TUGAS 1:
Jawab pertanyaan berikut berdasarkan kutipan tentang prinsip KYC:
(a) Apa tujuan Prinsip KYC yang disebut paling akhir dalam daftar tujuannya?
(b) Rekomendasi lembaga apa yang sebagian besar diakomodasi oleh pokok-pokok konsep PBI?
(c) Transaksi keuangan tunai senilai berapa dalam satu hari yang wajib dilaporkan bank kepada PPATK?
TUGAS 2: Tulis ulang tanpa perubahan bagian kutipan tentang prinsip KYC yang dimulai dari "Berdasarkan uraian tersebut" dan berakhir pada "melakukan aktivitas kejahatan.".

KUTIPAN TEKS:
•••••
Berdasarkan uraian tersebut di atas, maka Prinsip KYC pada dasarnya bertujuan untuk :
a.       Membantu bank agar dapat mendeteksi sesegara mungkin setiap aktivitas yang mencurigakan yang dilakukan nasabah;
b.      Memastikan kepatuhan bank terhadap ketentuan-ketentuan perbankan yang berlaku;
c.       Menegakkan prinsip kehati-hatian dalam praktek perbankan;
d.      Mengurangi risiko dimanfaatkannya bank sebagai sarana untuk melakukan aktivitas kejahatan.
e.      Melindungi reputasi bank.
Adapun pokok-pokok yang diatur dalam konsep PBI ini sebagian besar mengakomodir butir-butir rekomendasi FATF khususnya yang berkaitan dengan Know Your Customer Principles, antara lain:
·         Kewajiban bank untuk memiliki kebijakan dan prosedur penerimaan nasabah, dan pemantauan kegiatan nasabah dalam rangka penerapan prinsip pengenalan nasabah;
·         Prosedur penerimaan dan identifikasi nasabah;
·         Persetujuan pembukaan rekening;
·         Larangan pembukaan rekening;
·         Kewajiban bank untuk melakukan pemantauan nasabah;
·         Kewajiban bank untuk memiliki pedoman intern prinsip pengenalan nasabah;
·         Kewajiban bank untuk melaporkan dalam hal terdapat indikasi transaksi yang mencurigakan dan Transaksi keuangan tunai senilai Rp. 500.000.000 keatas yang dilakukan seseorang dalam satu hari kepada PPATK
·         Penerapan prinsip pengenalan nasabah pada kantor bank di luar negeri bagi bank yang berbadan hukum Indonesia.
•••••
CATATAN TERSEDIA:
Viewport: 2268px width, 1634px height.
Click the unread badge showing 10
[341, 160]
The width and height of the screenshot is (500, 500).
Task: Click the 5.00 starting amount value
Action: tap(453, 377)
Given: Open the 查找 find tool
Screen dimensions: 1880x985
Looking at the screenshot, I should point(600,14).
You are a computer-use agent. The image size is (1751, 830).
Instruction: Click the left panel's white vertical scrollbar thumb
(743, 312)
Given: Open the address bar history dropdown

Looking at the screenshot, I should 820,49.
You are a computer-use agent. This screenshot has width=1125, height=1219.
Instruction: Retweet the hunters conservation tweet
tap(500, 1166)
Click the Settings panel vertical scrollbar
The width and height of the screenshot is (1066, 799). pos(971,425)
•••••
HASIL TUGAS 1:
(a) Melindungi reputasi bank.
(b) FATF.
(c) Rp. 500.000.000 ke atas.

HASIL TUGAS 2:
Berdasarkan uraian tersebut di atas, maka Prinsip KYC pada dasarnya bertujuan untuk :
a.       Membantu bank agar dapat mendeteksi sesegara mungkin setiap aktivitas yang mencurigakan yang dilakukan nasabah;
b.      Memastikan kepatuhan bank terhadap ketentuan-ketentuan perbankan yang berlaku;
c.       Menegakkan prinsip kehati-hatian dalam praktek perbankan;
d.      Mengurangi risiko dimanfaatkannya bank sebagai sarana untuk melakukan aktivitas kejahatan.